(Recorded data)
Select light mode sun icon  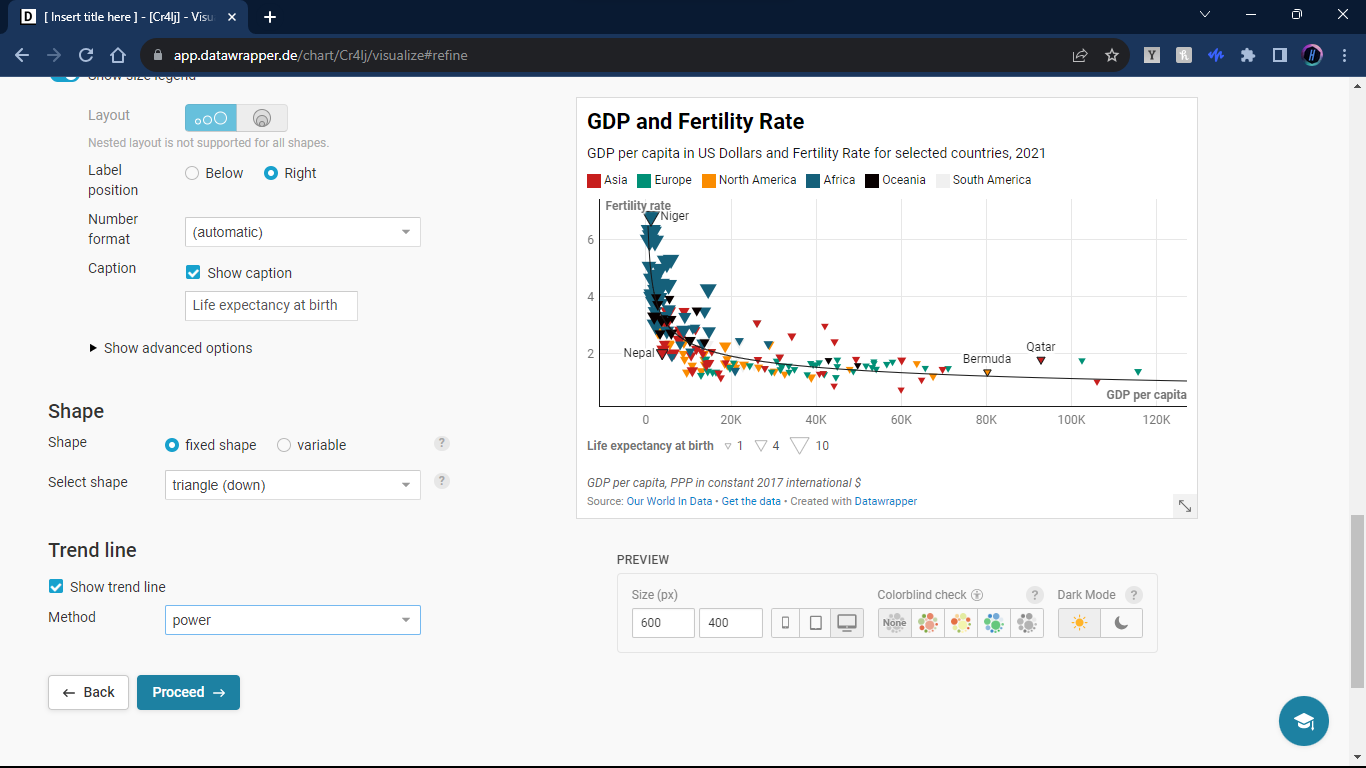(1079, 623)
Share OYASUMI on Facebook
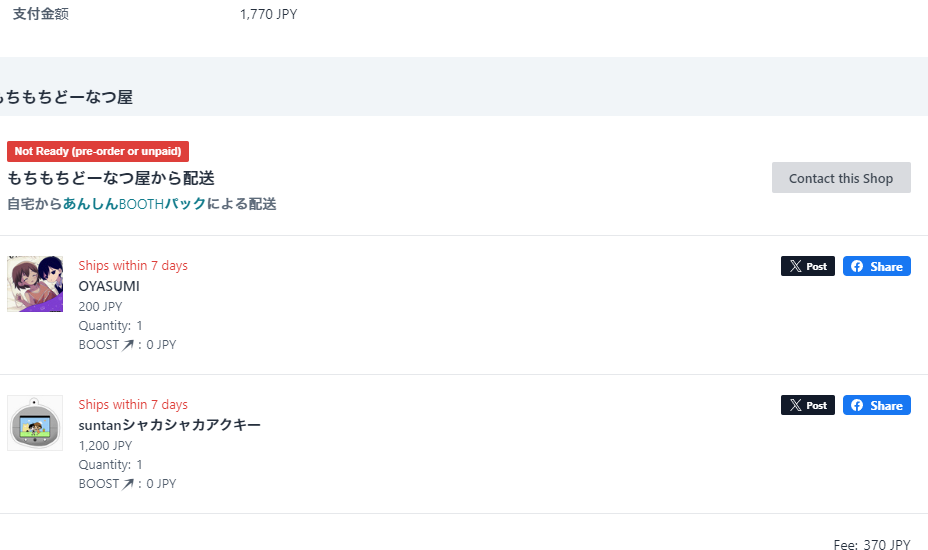Image resolution: width=928 pixels, height=550 pixels. pos(876,267)
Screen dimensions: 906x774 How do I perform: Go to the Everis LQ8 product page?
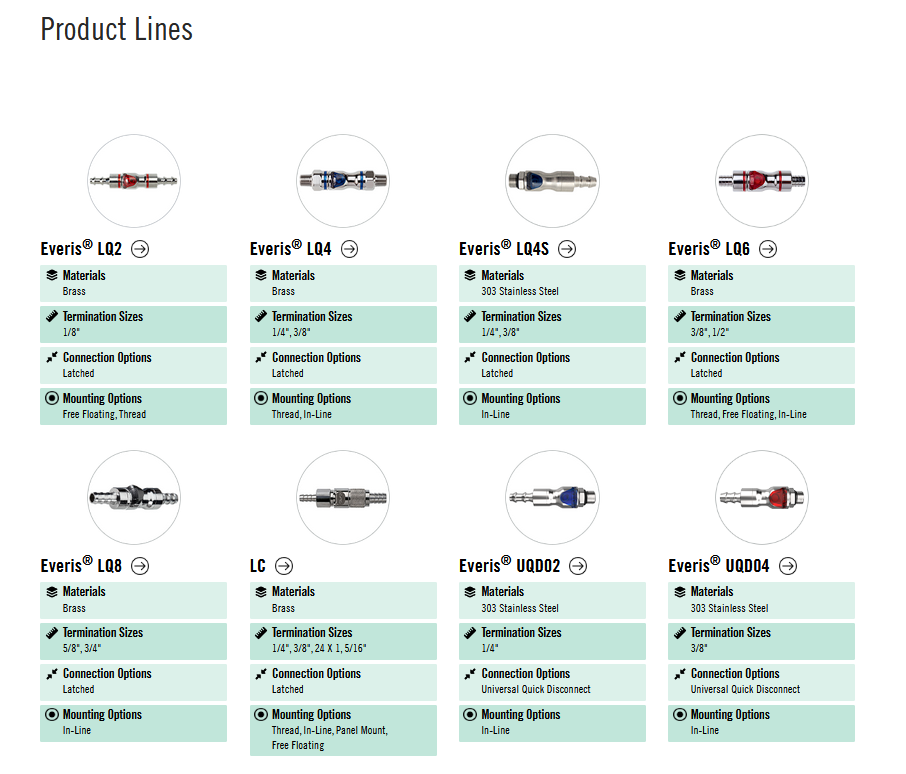coord(82,566)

- **Work required**:
Give again, word for word, only the lines from the one with "Screen dimensions: 906x774" through the last line of the entries, both included; no pictures go in the copy.

- **Solution for this task**:
Screen dimensions: 906x774 How do I perform: Go to the Everis LQ8 product page?
coord(82,566)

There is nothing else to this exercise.